Journey Unfiltered. The title has stayed with me since my mid-twenties. Then, the house was worn, I was alone, and the children drifted between sleep and imaginary worlds. The baby slept quietly while the older children whispered, tossed toys, and built temporary universes. I was young, bearing responsibility, weighed by both routine and the knowledge that my husband’s life was elsewhere—in cards, bars, and other people’s homes.
I clung to order and structure for the sake of the children, so after every family dinner we would walk, bathe, dress them, and read stories. It was a rhythm that felt sacred to me. Then he would leave for a “quick game of cards,” though the hours stretched, and he returned loud, smelling of alcohol, oblivious to the quiet chaos he left behind. In his absence, I would step out onto the front porch, cigarette in hand, letting the smoke curl upward into the indifferent night. The stars and sky offered no judgment, only a vast silence to witness my exhaustion and my rage. In that fragile quiet, I wrote and painted, letting my anger and loneliness spill onto pages and canvases, desperate to exist in some unfiltered form, even as the world refused to see me. The children slept—or pretended to—but I could feel the tremors of their energy, the echo of whispered games, the way their small lives carried on while mine hovered in tension, tethered to routine and an unspoken longing for recognition.
Journey Unfiltered was born of that desperation. I wanted layers: writing, photographs, paintings, slivers of thought and feeling intertwined. I wanted to capture life’s fluctuations, the rise and fall of moods, the ways survival and collapse intertwined. I wanted to be honest, to be seen, even if it was only by myself. It was a young woman’s act of rebellion: to document, to confess, to survive the stigma of being uneducated, unpolished, and emotionally exposed in a world that punished vulnerability. It was a way to anchor myself while life around me shifted and shook, refusing to wait for my equilibrium to return.
I remember those nights vividly. The click of a light switch, floorboards creaking as I moved, children breathing in their beds, unaware of my inner storm. Each journal entry and each canvas was an anchor, helping me navigate uncertainty. I was obsessed with my journals combining text and images: layered narratives bringing sense to chaos. I wanted to do the same, to examine my life honestly and unapologetically.
And yet, even as I created, I was afraid. Afraid that the world would judge me. That my story (messy, broken, painful) would not be enough. That I myself would not be enough. And still, I wrote. I painted. I photographed. I let the work unfold without waiting for permission or readiness. That is what made it real. That is what made it unfiltered.

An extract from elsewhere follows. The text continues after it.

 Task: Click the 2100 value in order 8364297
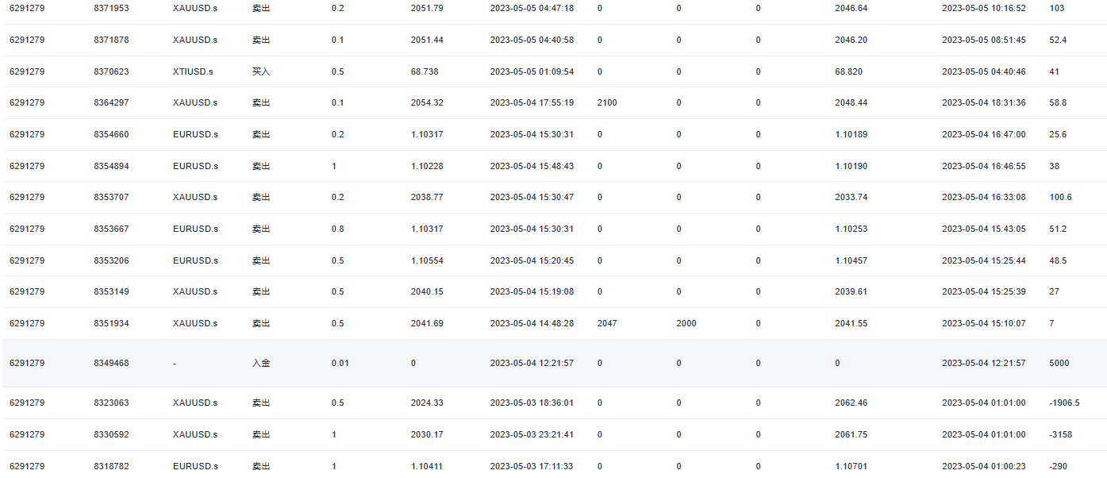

Fast forward to today. I am no longer that young woman. The project that began as Journey Unfiltered has evolved, twisted, expanded, and deepened. It is now I am. I am. I am. The same heartbeat, the same impulse to bear witness to life, but the voice is different. Older. Wiser. Seasoned by decades of living fully, painfully, and with intention. The crone sits in place of the young woman, her hands steady, her mind centered, her heart tempered. I can look back now with compassion at that raw, searching version of myself: the one who carried so much, the one who survived nights alone, the one who wrote on the concrete porch steps under the indifferent stars.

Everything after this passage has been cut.